- _Task requirements_: Once the line containing "Where should I" is reached, copy it and every line after it exactly, to the end of the material, without pictures.

++++

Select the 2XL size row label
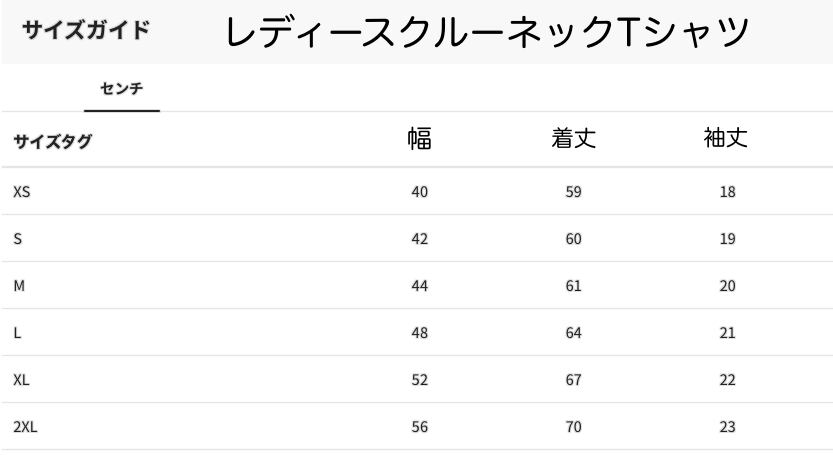This screenshot has width=833, height=469. coord(26,427)
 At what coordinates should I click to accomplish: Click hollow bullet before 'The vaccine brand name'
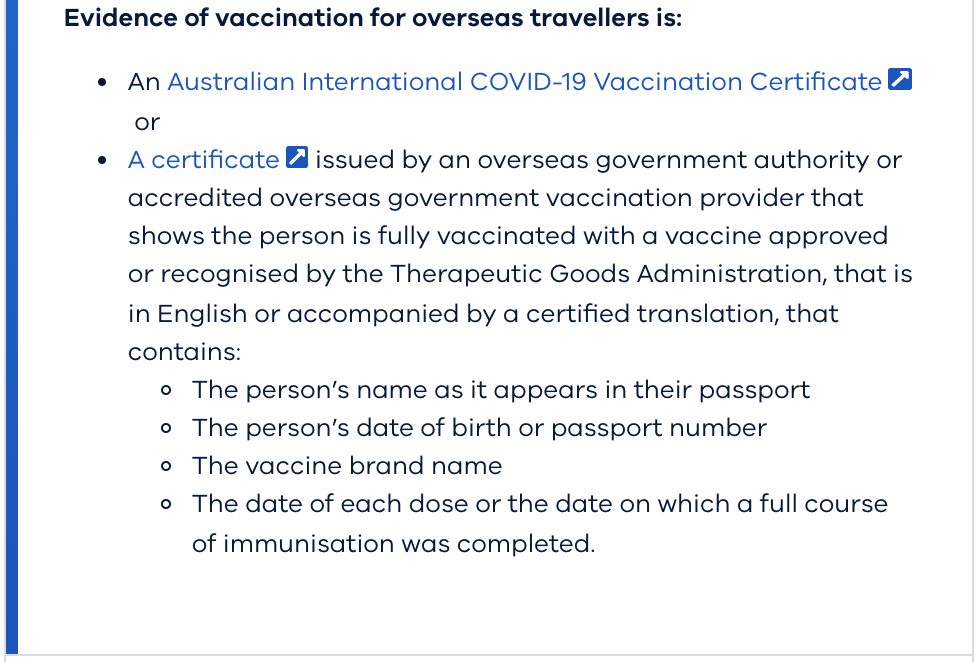tap(166, 466)
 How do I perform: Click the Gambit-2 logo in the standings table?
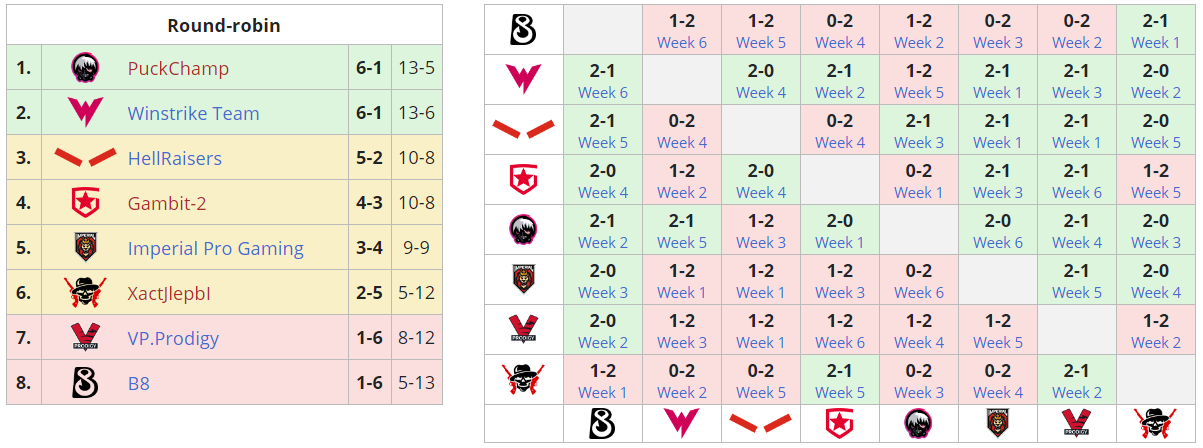[x=84, y=203]
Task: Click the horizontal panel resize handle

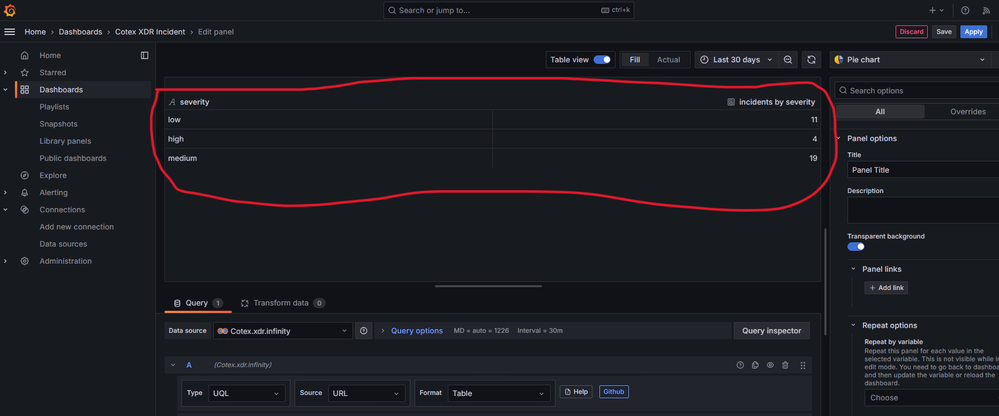Action: tap(488, 286)

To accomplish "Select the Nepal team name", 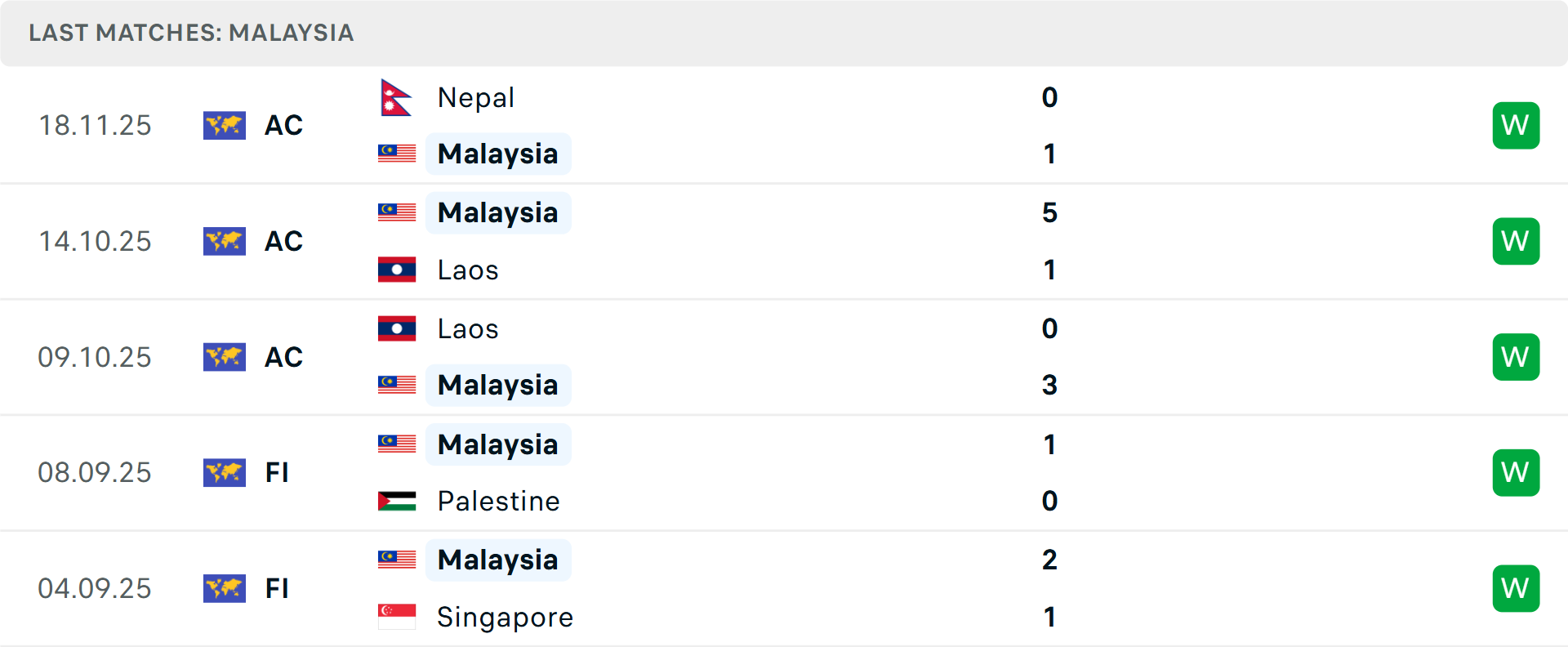I will tap(475, 96).
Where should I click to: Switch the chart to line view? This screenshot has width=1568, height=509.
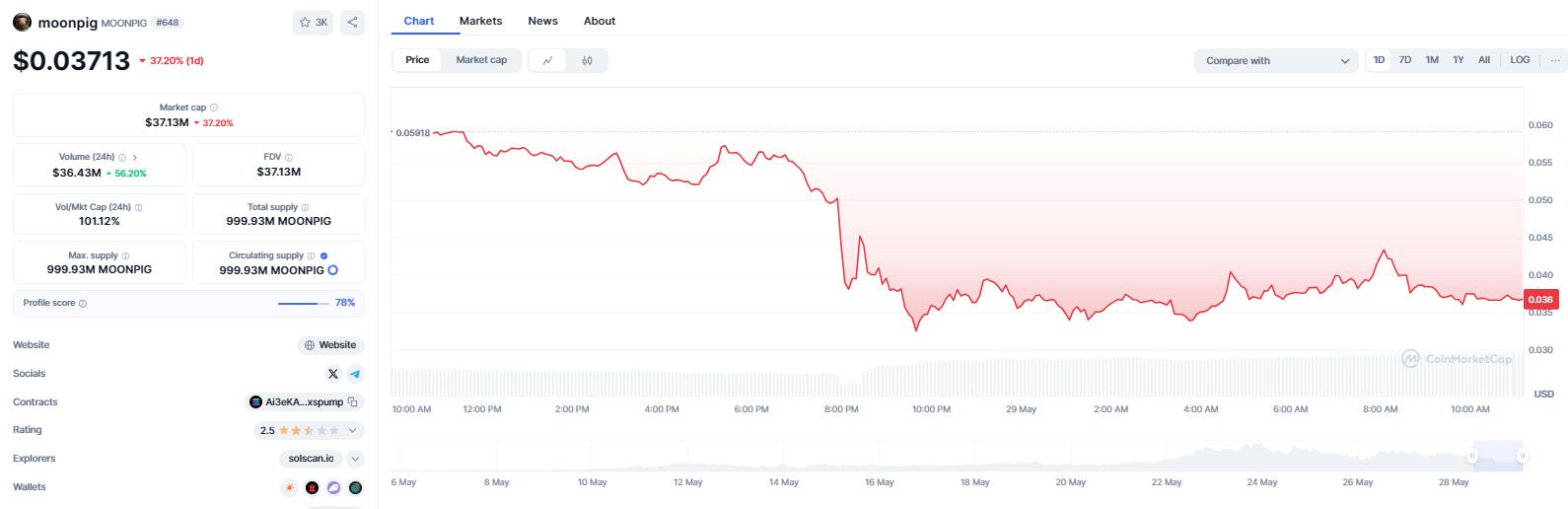coord(547,60)
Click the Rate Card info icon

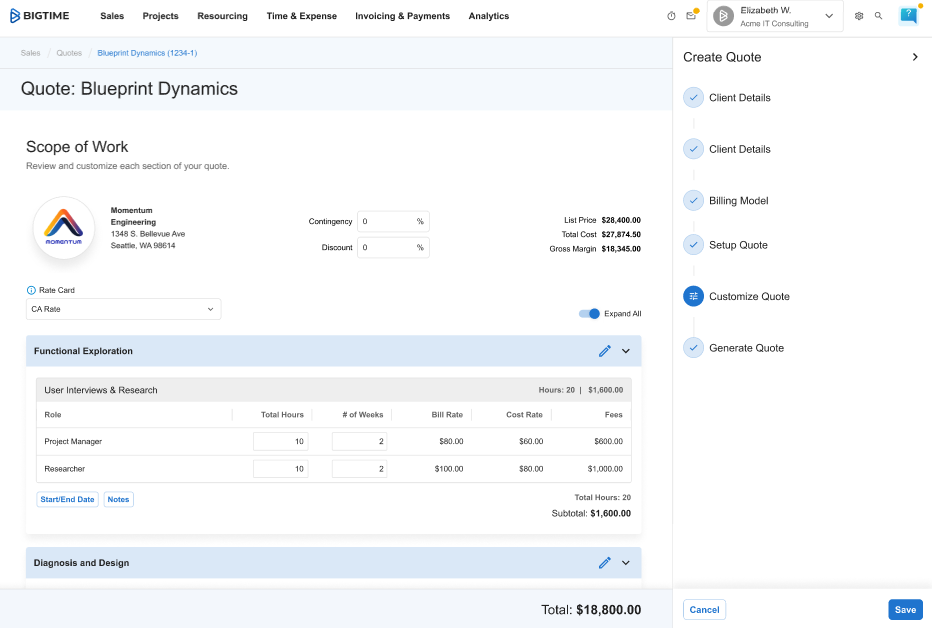point(31,290)
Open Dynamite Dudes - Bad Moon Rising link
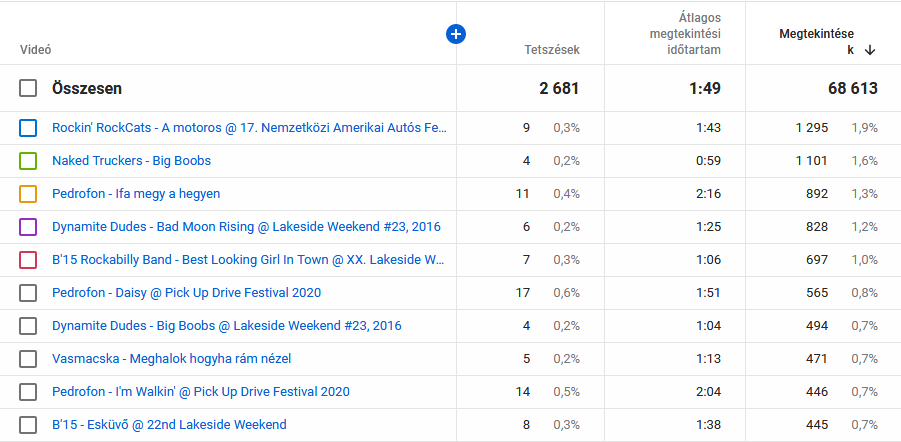This screenshot has width=901, height=442. coord(246,227)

++++

- _Final answer_:
Where should I click to: Switch the chart to line view? This screenshot has width=1568, height=509.
coord(547,60)
Click the Rate Card info icon

point(31,290)
Open Dynamite Dudes - Bad Moon Rising link
This screenshot has width=901, height=442. coord(246,227)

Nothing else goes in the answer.